• _Task goal_
Retype the full set of data, character for character.

(Pixel coordinate grounding data)
*****
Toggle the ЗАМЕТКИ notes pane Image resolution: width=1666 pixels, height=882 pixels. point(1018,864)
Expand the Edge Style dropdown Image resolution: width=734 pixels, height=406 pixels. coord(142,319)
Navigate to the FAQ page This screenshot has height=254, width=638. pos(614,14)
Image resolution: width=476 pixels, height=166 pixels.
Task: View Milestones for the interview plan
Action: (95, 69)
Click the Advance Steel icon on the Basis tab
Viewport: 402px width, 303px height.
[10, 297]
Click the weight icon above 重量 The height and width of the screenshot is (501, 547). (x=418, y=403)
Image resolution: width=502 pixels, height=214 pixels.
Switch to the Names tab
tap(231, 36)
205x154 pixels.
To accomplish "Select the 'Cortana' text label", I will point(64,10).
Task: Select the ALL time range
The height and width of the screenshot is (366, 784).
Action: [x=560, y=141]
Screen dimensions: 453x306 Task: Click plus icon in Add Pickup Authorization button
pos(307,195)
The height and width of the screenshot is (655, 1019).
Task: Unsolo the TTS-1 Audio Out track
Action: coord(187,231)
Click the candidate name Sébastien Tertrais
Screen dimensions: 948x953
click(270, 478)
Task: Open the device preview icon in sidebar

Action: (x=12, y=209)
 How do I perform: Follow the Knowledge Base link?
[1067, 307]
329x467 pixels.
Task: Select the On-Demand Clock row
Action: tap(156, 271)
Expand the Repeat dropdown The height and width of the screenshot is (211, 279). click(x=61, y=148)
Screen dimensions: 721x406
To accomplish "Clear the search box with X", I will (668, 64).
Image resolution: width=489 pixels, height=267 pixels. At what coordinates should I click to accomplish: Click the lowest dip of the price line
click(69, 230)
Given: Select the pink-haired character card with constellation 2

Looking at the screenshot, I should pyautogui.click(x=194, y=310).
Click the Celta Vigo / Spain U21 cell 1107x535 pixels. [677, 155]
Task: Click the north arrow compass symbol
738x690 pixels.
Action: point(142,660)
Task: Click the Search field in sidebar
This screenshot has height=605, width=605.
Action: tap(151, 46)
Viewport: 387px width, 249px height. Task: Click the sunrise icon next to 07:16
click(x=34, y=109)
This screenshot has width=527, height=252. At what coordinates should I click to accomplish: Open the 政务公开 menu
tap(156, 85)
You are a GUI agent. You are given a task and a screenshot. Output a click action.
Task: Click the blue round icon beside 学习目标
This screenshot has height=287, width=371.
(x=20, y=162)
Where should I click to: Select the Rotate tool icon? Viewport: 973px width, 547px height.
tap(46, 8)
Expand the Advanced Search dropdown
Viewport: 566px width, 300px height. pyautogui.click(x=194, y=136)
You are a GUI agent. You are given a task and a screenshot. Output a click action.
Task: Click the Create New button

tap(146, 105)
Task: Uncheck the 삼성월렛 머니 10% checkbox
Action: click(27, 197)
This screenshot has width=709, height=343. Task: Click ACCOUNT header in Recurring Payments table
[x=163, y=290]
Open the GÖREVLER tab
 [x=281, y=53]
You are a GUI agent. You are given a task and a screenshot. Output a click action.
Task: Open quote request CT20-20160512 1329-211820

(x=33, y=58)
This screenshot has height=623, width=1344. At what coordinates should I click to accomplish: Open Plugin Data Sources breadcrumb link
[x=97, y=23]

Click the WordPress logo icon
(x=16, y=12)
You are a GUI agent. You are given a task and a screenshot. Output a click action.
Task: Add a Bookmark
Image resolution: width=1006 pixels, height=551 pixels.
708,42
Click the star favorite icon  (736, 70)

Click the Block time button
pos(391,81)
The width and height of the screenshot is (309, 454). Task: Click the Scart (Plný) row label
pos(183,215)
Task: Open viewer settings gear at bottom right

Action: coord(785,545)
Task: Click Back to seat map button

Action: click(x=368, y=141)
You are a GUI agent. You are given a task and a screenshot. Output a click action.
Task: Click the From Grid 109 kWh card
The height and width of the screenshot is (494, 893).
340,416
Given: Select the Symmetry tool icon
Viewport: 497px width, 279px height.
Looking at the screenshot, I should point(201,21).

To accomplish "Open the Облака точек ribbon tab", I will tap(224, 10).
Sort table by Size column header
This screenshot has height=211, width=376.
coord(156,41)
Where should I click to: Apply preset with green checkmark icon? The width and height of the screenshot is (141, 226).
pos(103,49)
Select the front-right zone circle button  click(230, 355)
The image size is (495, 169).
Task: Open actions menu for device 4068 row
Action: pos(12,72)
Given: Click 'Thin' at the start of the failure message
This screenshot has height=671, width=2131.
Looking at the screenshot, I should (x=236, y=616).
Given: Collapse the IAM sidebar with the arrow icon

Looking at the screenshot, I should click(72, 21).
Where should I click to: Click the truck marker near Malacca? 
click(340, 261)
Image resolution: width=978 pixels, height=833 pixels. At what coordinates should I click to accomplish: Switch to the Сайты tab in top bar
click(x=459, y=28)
*****
• _Result for this exercise_
Toggle the ЗАМЕТКИ notes pane Image resolution: width=1666 pixels, height=882 pixels. point(1018,864)
Expand the Edge Style dropdown Image resolution: width=734 pixels, height=406 pixels. coord(142,319)
Navigate to the FAQ page This screenshot has height=254, width=638. pos(614,14)
Image resolution: width=476 pixels, height=166 pixels.
Task: View Milestones for the interview plan
Action: (95, 69)
Click the Advance Steel icon on the Basis tab
Viewport: 402px width, 303px height.
[10, 297]
Click the weight icon above 重量 The height and width of the screenshot is (501, 547). (x=418, y=403)
Image resolution: width=502 pixels, height=214 pixels.
Switch to the Names tab
tap(231, 36)
205x154 pixels.
To accomplish "Select the 'Cortana' text label", I will point(64,10).
Task: Select the ALL time range
The height and width of the screenshot is (366, 784).
Action: [x=560, y=141]
Screen dimensions: 453x306 Task: Click plus icon in Add Pickup Authorization button
pos(307,195)
The height and width of the screenshot is (655, 1019).
Task: Unsolo the TTS-1 Audio Out track
Action: coord(187,231)
Click the candidate name Sébastien Tertrais
Screen dimensions: 948x953
click(270, 478)
Task: Open the device preview icon in sidebar

Action: (x=12, y=209)
 How do I perform: Follow the Knowledge Base link?
[1067, 307]
329x467 pixels.
Task: Select the On-Demand Clock row
Action: tap(156, 271)
Expand the Repeat dropdown The height and width of the screenshot is (211, 279). click(x=61, y=148)
Screen dimensions: 721x406
To accomplish "Clear the search box with X", I will (668, 64).
Image resolution: width=489 pixels, height=267 pixels. At what coordinates should I click to accomplish: Click the lowest dip of the price line
click(69, 230)
Given: Select the pink-haired character card with constellation 2

Looking at the screenshot, I should pyautogui.click(x=194, y=310).
Click the Celta Vigo / Spain U21 cell 1107x535 pixels. [677, 155]
Task: Click the north arrow compass symbol
738x690 pixels.
Action: point(142,660)
Task: Click the Search field in sidebar
This screenshot has height=605, width=605.
Action: tap(151, 46)
Viewport: 387px width, 249px height. Task: Click the sunrise icon next to 07:16
click(x=34, y=109)
This screenshot has width=527, height=252. At what coordinates should I click to accomplish: Open the 政务公开 menu
tap(156, 85)
You are a GUI agent. You are given a task and a screenshot. Output a click action.
Task: Click the blue round icon beside 学习目标
This screenshot has height=287, width=371.
(x=20, y=162)
Where should I click to: Select the Rotate tool icon? Viewport: 973px width, 547px height.
tap(46, 8)
Expand the Advanced Search dropdown
Viewport: 566px width, 300px height. pyautogui.click(x=194, y=136)
You are a GUI agent. You are given a task and a screenshot. Output a click action.
Task: Click the Create New button

tap(146, 105)
Task: Uncheck the 삼성월렛 머니 10% checkbox
Action: click(27, 197)
This screenshot has width=709, height=343. Task: Click ACCOUNT header in Recurring Payments table
[x=163, y=290]
Open the GÖREVLER tab
 [x=281, y=53]
You are a GUI agent. You are given a task and a screenshot. Output a click action.
Task: Open quote request CT20-20160512 1329-211820

(x=33, y=58)
This screenshot has height=623, width=1344. At what coordinates should I click to accomplish: Open Plugin Data Sources breadcrumb link
[x=97, y=23]

Click the WordPress logo icon
(x=16, y=12)
You are a GUI agent. You are given a task and a screenshot. Output a click action.
Task: Add a Bookmark
Image resolution: width=1006 pixels, height=551 pixels.
708,42
Click the star favorite icon  (736, 70)

Click the Block time button
pos(391,81)
The width and height of the screenshot is (309, 454). Task: Click the Scart (Plný) row label
pos(183,215)
Task: Open viewer settings gear at bottom right

Action: coord(785,545)
Task: Click Back to seat map button

Action: click(x=368, y=141)
You are a GUI agent. You are given a task and a screenshot. Output a click action.
Task: Click the From Grid 109 kWh card
The height and width of the screenshot is (494, 893).
340,416
Given: Select the Symmetry tool icon
Viewport: 497px width, 279px height.
Looking at the screenshot, I should point(201,21).

To accomplish "Open the Облака точек ribbon tab", I will tap(224, 10).
Sort table by Size column header
This screenshot has height=211, width=376.
coord(156,41)
Where should I click to: Apply preset with green checkmark icon? The width and height of the screenshot is (141, 226).
pos(103,49)
Select the front-right zone circle button  click(230, 355)
The image size is (495, 169).
Task: Open actions menu for device 4068 row
Action: pos(12,72)
Given: Click 'Thin' at the start of the failure message
This screenshot has height=671, width=2131.
Looking at the screenshot, I should (x=236, y=616).
Given: Collapse the IAM sidebar with the arrow icon

Looking at the screenshot, I should click(72, 21).
Where should I click to: Click the truck marker near Malacca? 
click(340, 261)
Image resolution: width=978 pixels, height=833 pixels. At what coordinates should I click to accomplish: Switch to the Сайты tab in top bar
click(x=459, y=28)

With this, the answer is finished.